MHP ne garderait que Quimper, Plouray et Châteaulin
« J’espère que les juges tiendront compte du long terme, mais si par malchance nous devions être écartés, nous continuerons à nous intéresser à la France et à l’Europe de l’Ouest, promet John Rich. Nous avons eu de très bons contacts avec les agriculteurs bretons et avec les pouvoirs publics, et nous y étudierons d’autres acquisitions. C’est la vie ! »
Contacté par Terrena fin 2017, MHP a étudié de près le dossier d’une éventuelle reprise de Doux. Pour ses dirigeants, l’opération aurait présenté plusieurs intérêts. Elle aurait permis au groupe ukrainien, coté en Bourse à Londres, de diversifier ses sources d’approvisionnement, et de s’implanter solidement sur le marché européen, au-delà de premiers investissements aux Pays-Bas et en Slovaquie. Mais très vite, les dirigeants de MHP ont jugé avec leurs experts qu’il n’était pas possible de reprendre la totalité de Doux. Pas question, en particulier, de garder l’activité d’exportation dans les pays arabes de petits poulets congelés, qui réalisait une grande part du chiffre d’affaires. « Ce modèle économique ne tient pas », estime John Rich.

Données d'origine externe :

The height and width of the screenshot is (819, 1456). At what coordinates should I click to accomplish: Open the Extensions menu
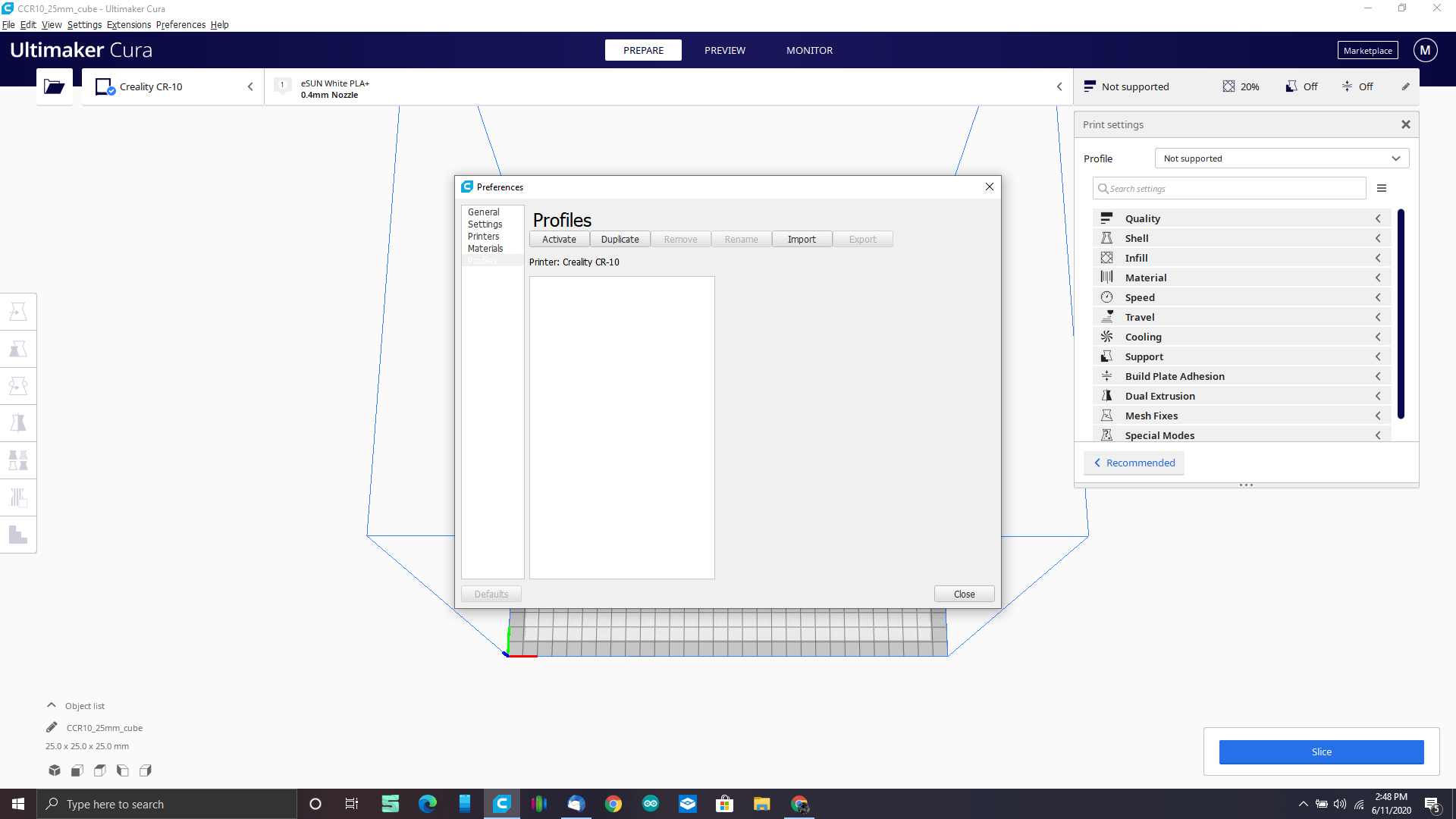click(128, 24)
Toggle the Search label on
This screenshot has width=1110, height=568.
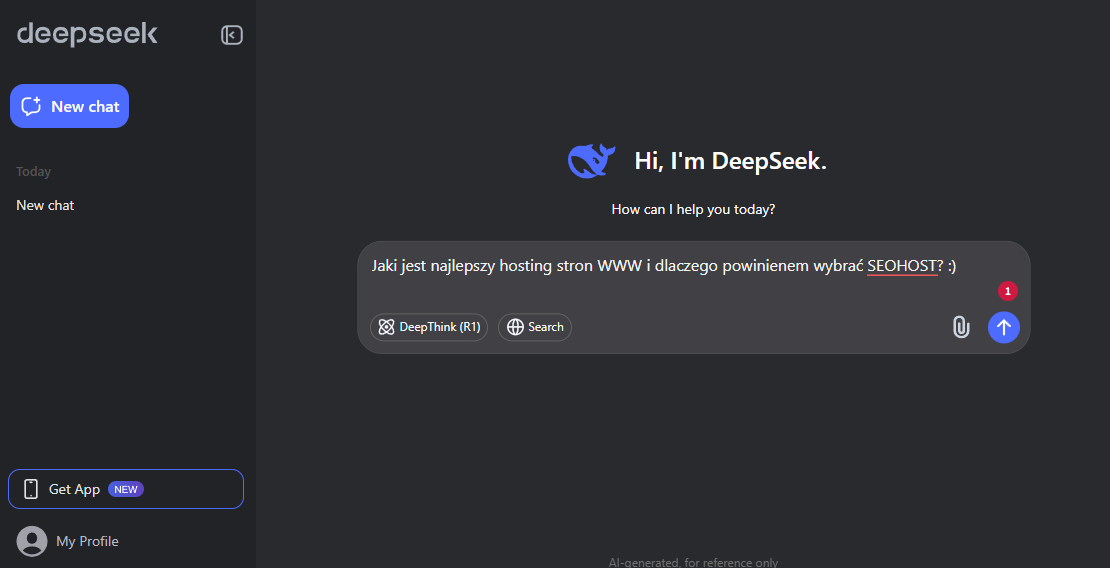pyautogui.click(x=546, y=327)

C’est pourquoi MHP propose de ne garder que les sites de Quimper (Finistère) et Plouray (Morbihan) et le siège de Châteaulin, et de reconstruire entièrement l’usine de Châteaulin pour la rendre compétitive. « Nous avons une grande expertise dans la construction d’usines, et avec cet investissement, nous pouvons ainsi changer le modèle économique de Doux », plaide le président du groupe ukrainien. Sans avoir beaucoup d’illusions sur ses chances de succès auprès du tribunal.